If anyone has any questions, please come to this mic and you can ask any question or doubt. Thank you for the talk. In your role, how much time do you actually spend writing code? I sort of got the impression from your talk that the actual software that runs the observability platform

is now very, very mature and that you're kind of an expert in all the operation, all the dashboards. And I was curious as to if that's a paradigm, like if I've correctly identified that and if it's just what your thoughts are, basically. Thank you. I wish I could do more software development, but generally, like when I see a problem, I first check if there's something that already solves that problem.

If there isn't, I go write the POC or something. But generally, like a lot of problems have already been solved and I don't want to duplicate that effort. The only code I've written in my four and a half years in Wyse is a Cloudflare exporter.

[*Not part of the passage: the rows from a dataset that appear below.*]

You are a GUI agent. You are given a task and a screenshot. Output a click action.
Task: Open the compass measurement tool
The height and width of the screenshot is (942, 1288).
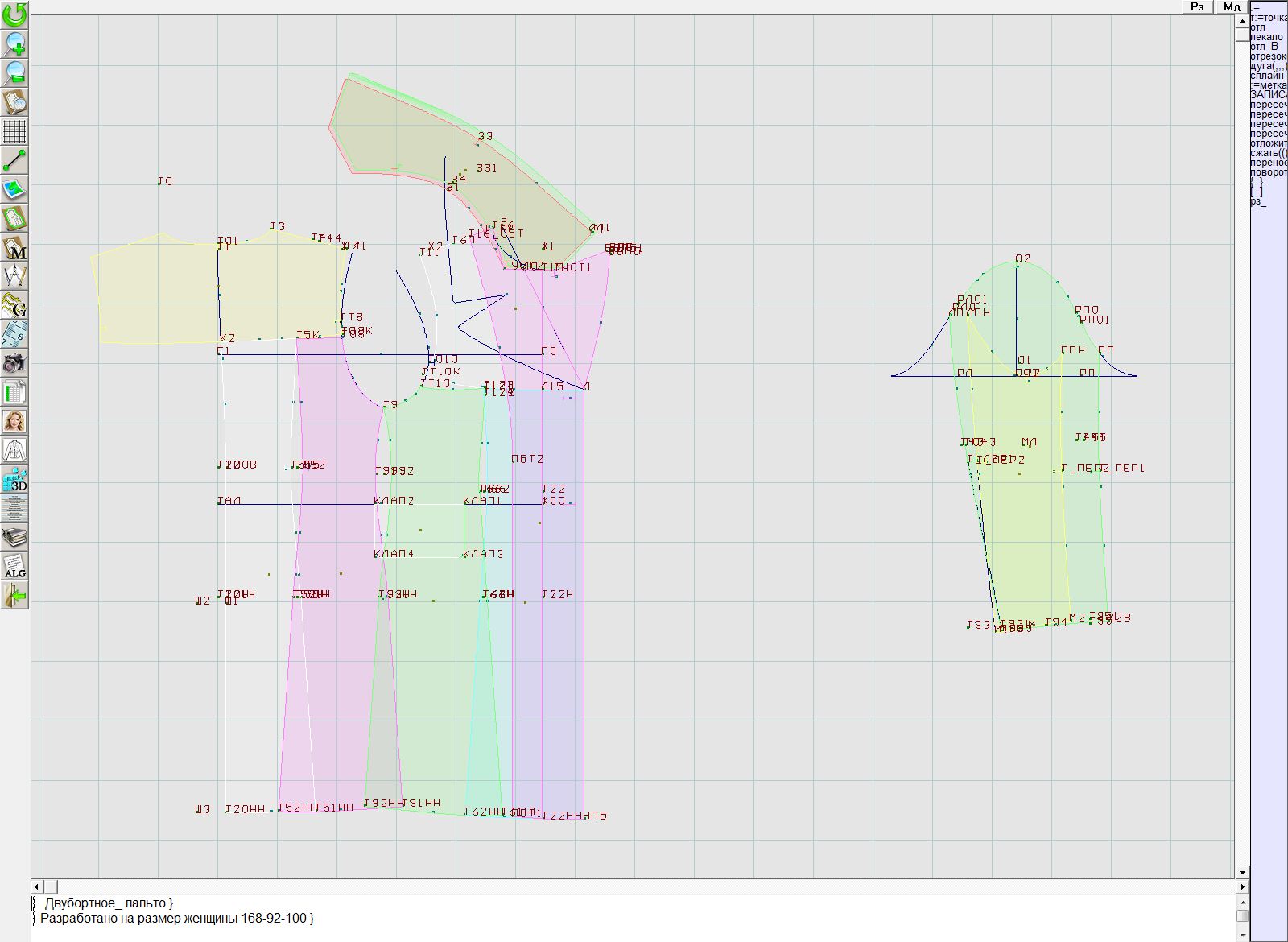14,276
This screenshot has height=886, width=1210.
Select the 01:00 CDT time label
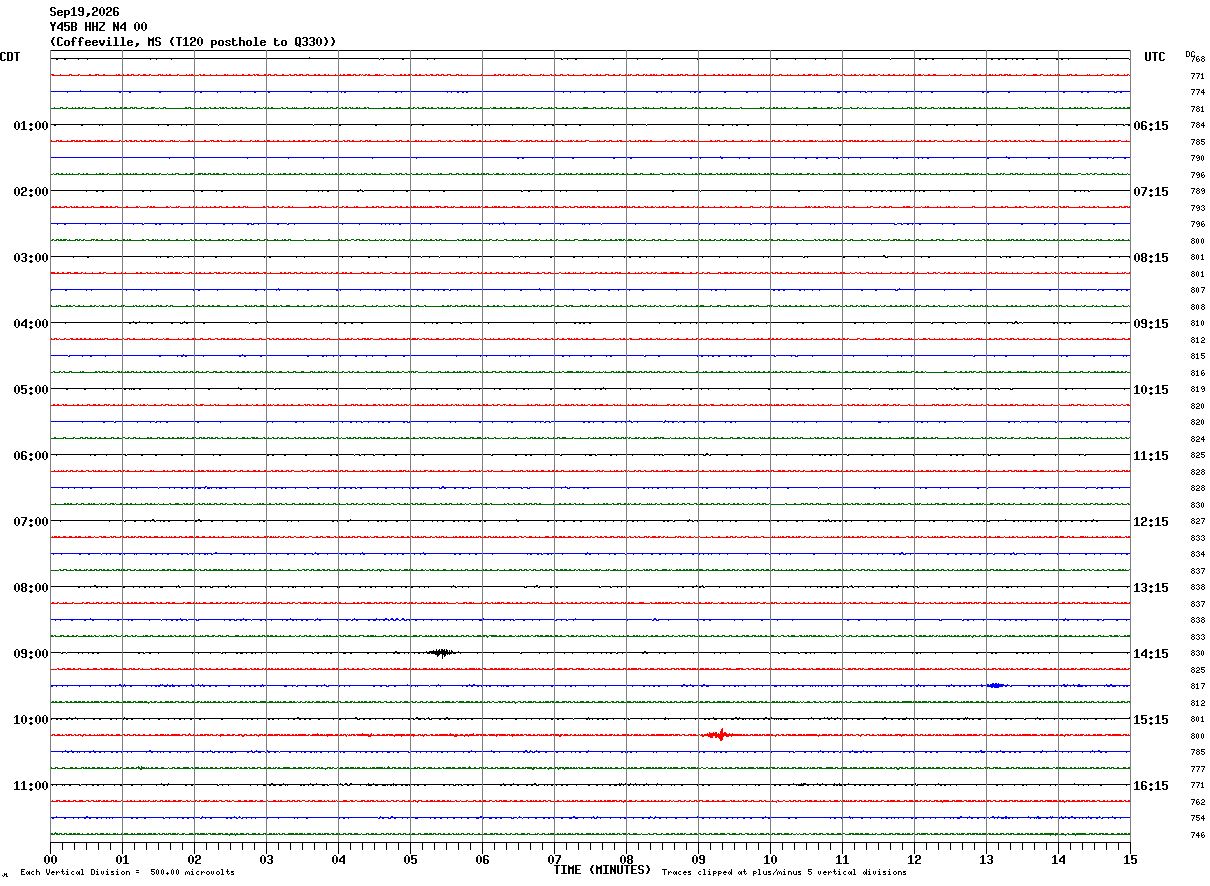31,126
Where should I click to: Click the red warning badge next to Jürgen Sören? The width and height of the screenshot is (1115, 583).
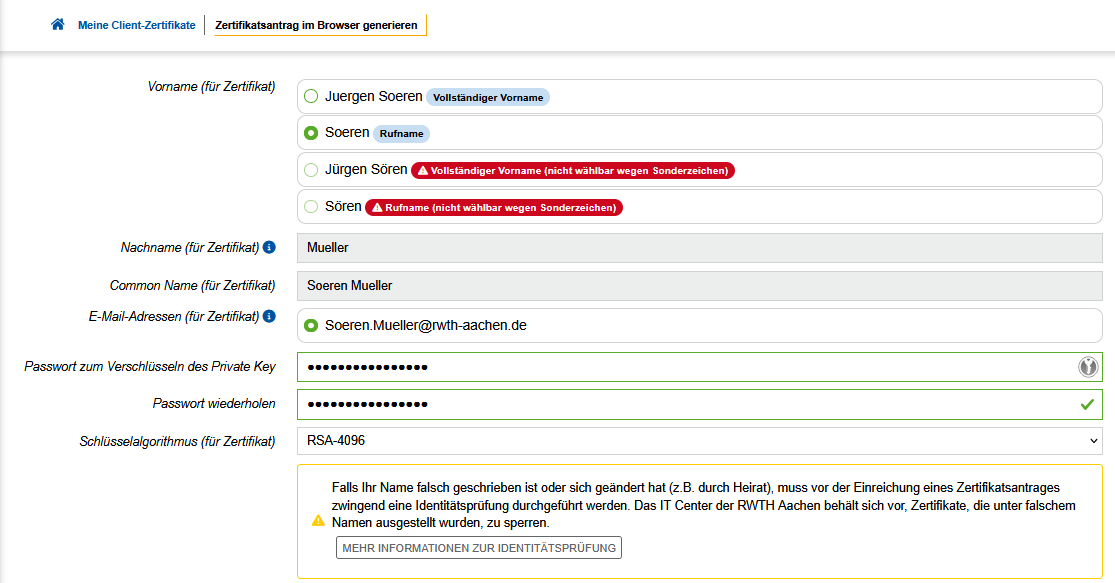pyautogui.click(x=572, y=171)
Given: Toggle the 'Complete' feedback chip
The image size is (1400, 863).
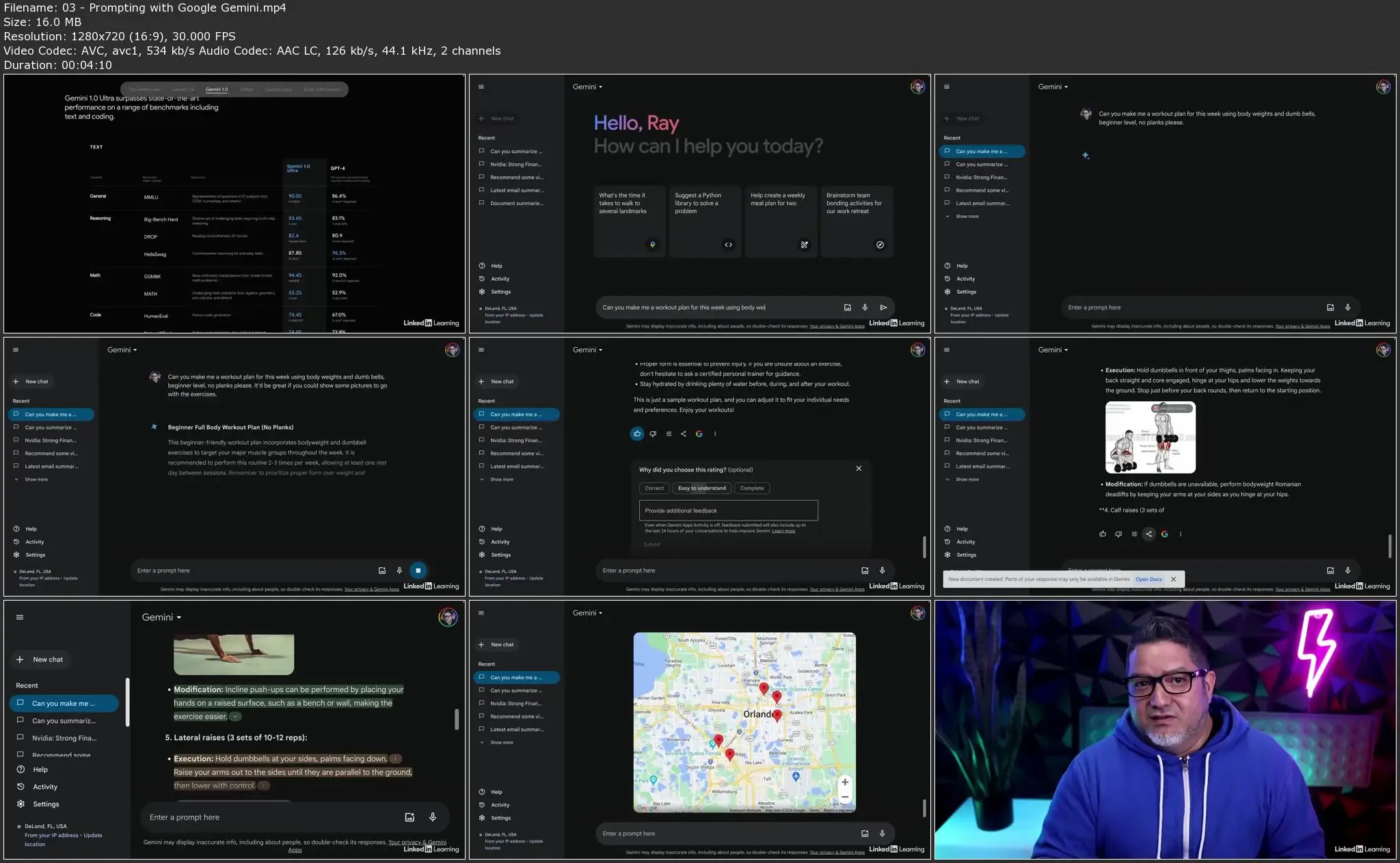Looking at the screenshot, I should coord(751,488).
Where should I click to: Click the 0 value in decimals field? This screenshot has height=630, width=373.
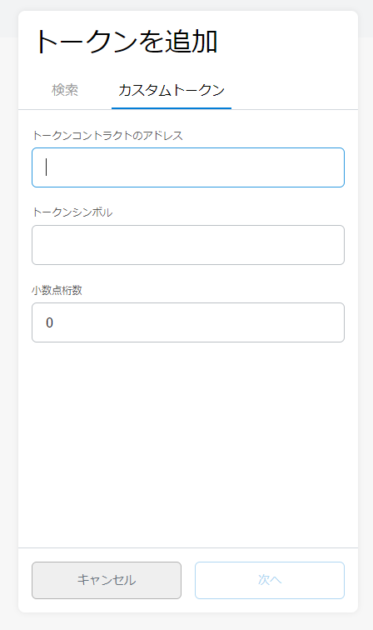click(49, 323)
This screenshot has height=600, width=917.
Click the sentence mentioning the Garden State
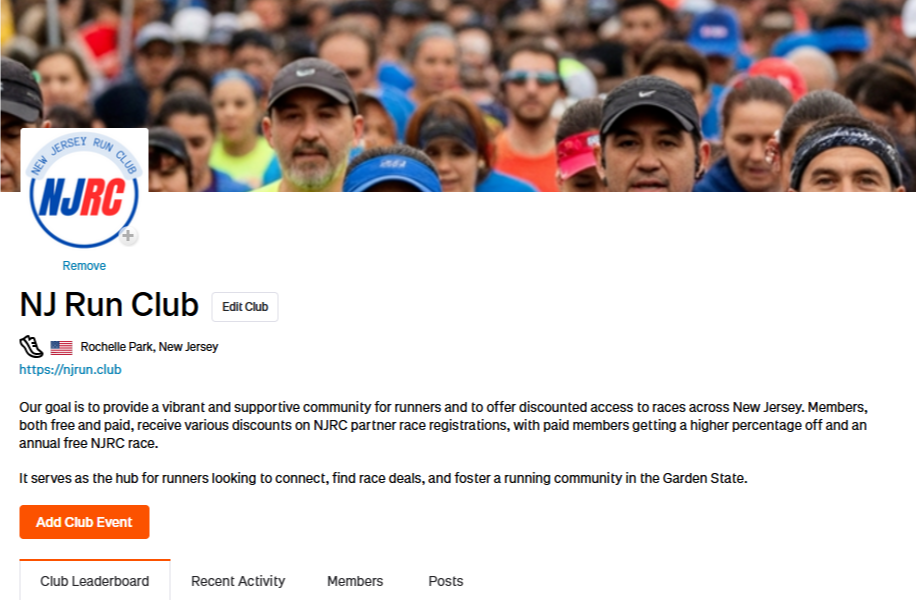[x=383, y=478]
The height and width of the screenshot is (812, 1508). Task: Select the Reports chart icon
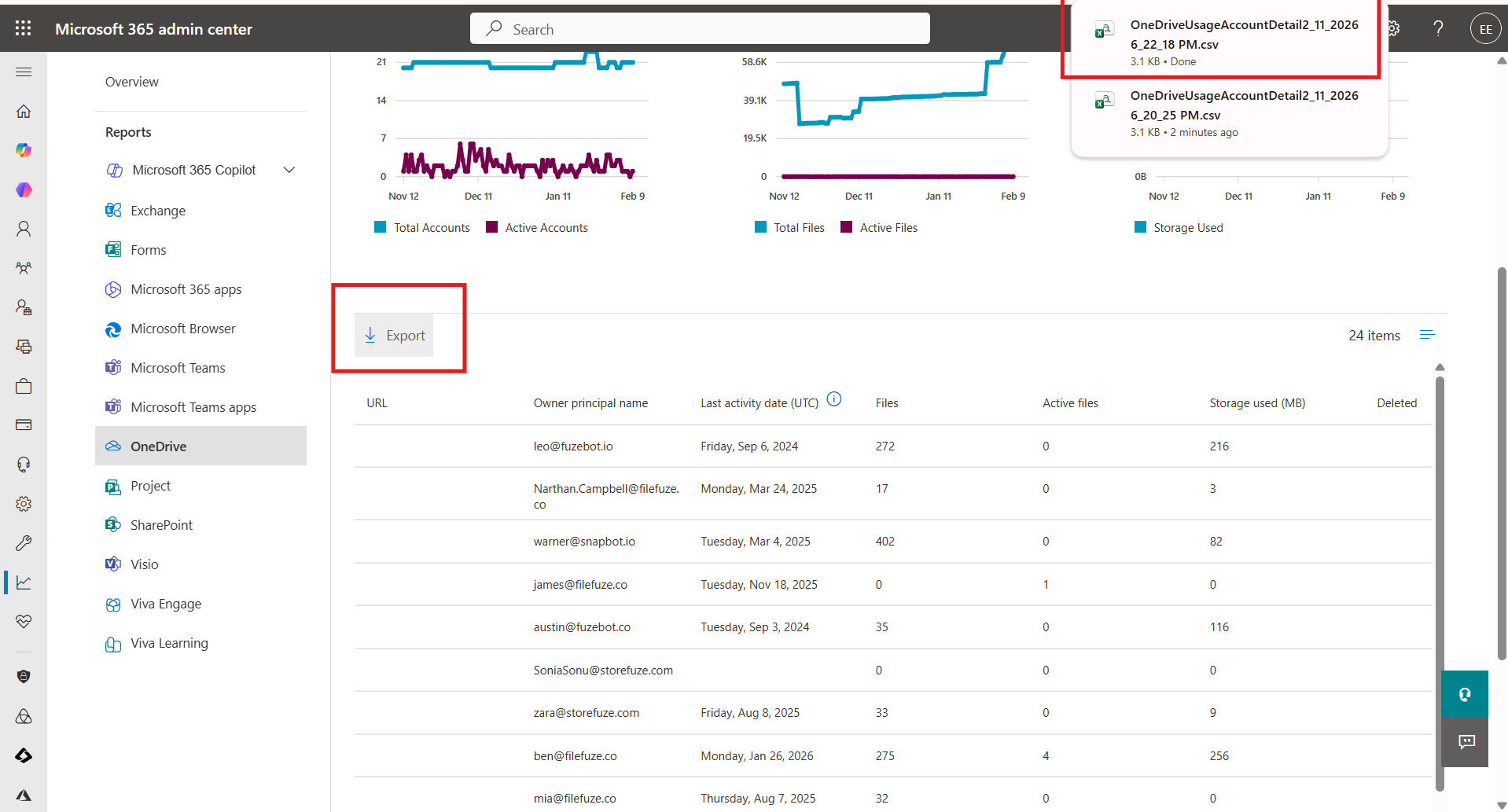[23, 582]
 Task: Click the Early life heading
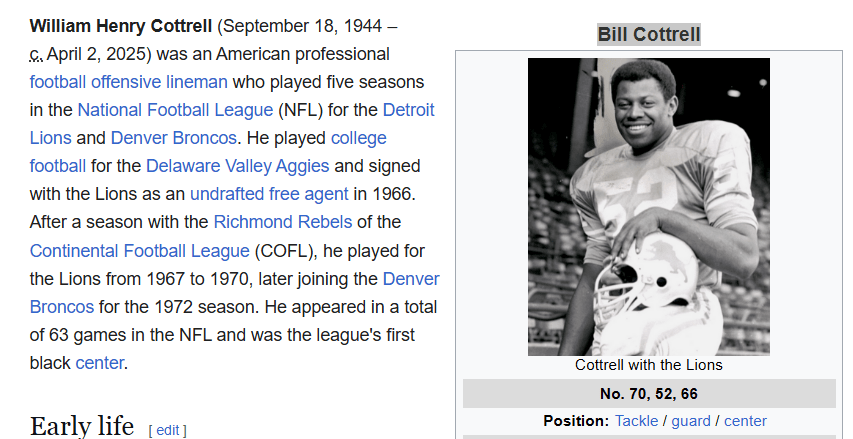point(82,427)
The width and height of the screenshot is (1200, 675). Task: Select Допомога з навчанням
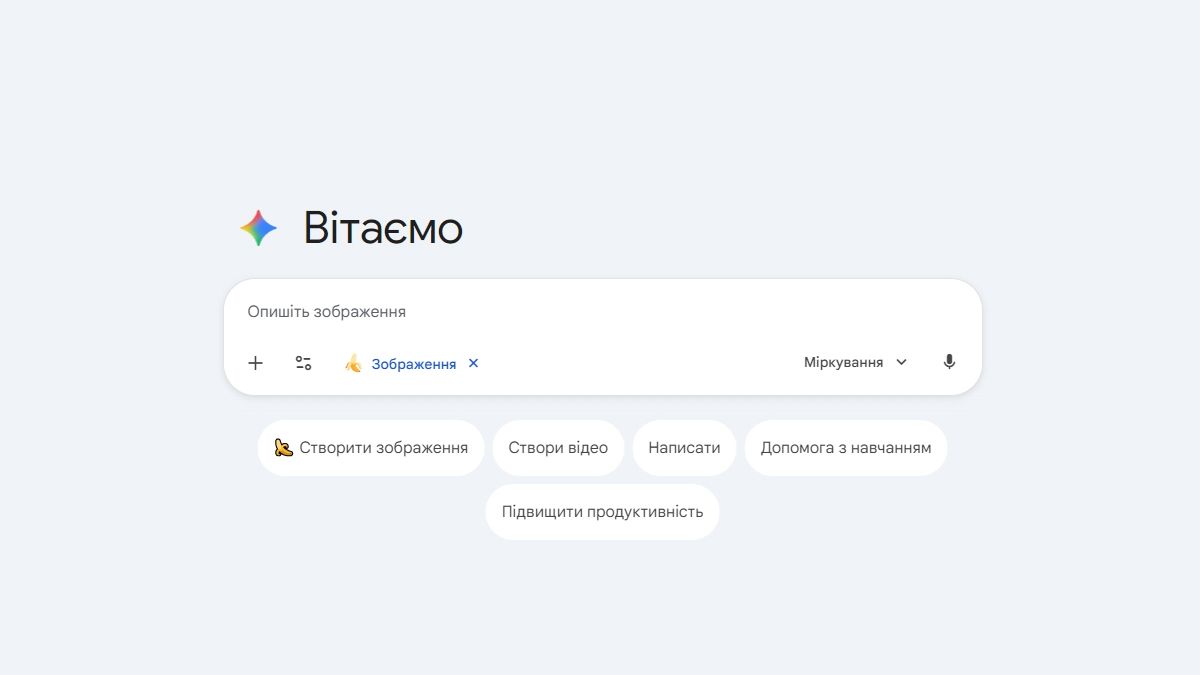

It's available in GitHub as well. I've made it open source or like made it available for everyone. And that was only because all the existing exporters were using a deprecated API and Cloudflare had new GraphQL API that was supposed to be the future.

And yeah, I don't write a lot of code, but when I do, I usually draft ideas in Python. Thank you. Any other question? We have like two, three minutes more. Hey, thanks for the talk. I'm curious about how, I mean, what is the average of the data retention that you currently have for different, well, telemetry data?

For metrics, we usually keep half a year. For raw data, it's different than down-sampled data. For traces, it's around two weeks.

But all of that is in S3, so S3 costs aren't a massive issue. A larger issue is the compute and networking. And for logs, it depends, like different systems have different attentions. Like because we're quite heavily regulated, we keep data in S3 for years.

And currently we have like, last I checked, it was around two petabytes of compressed logs in S3. Thank you. Any other question? Okay, so that's all. Let's thank Thomas with a huge round of applause. We'll have a five-minute break.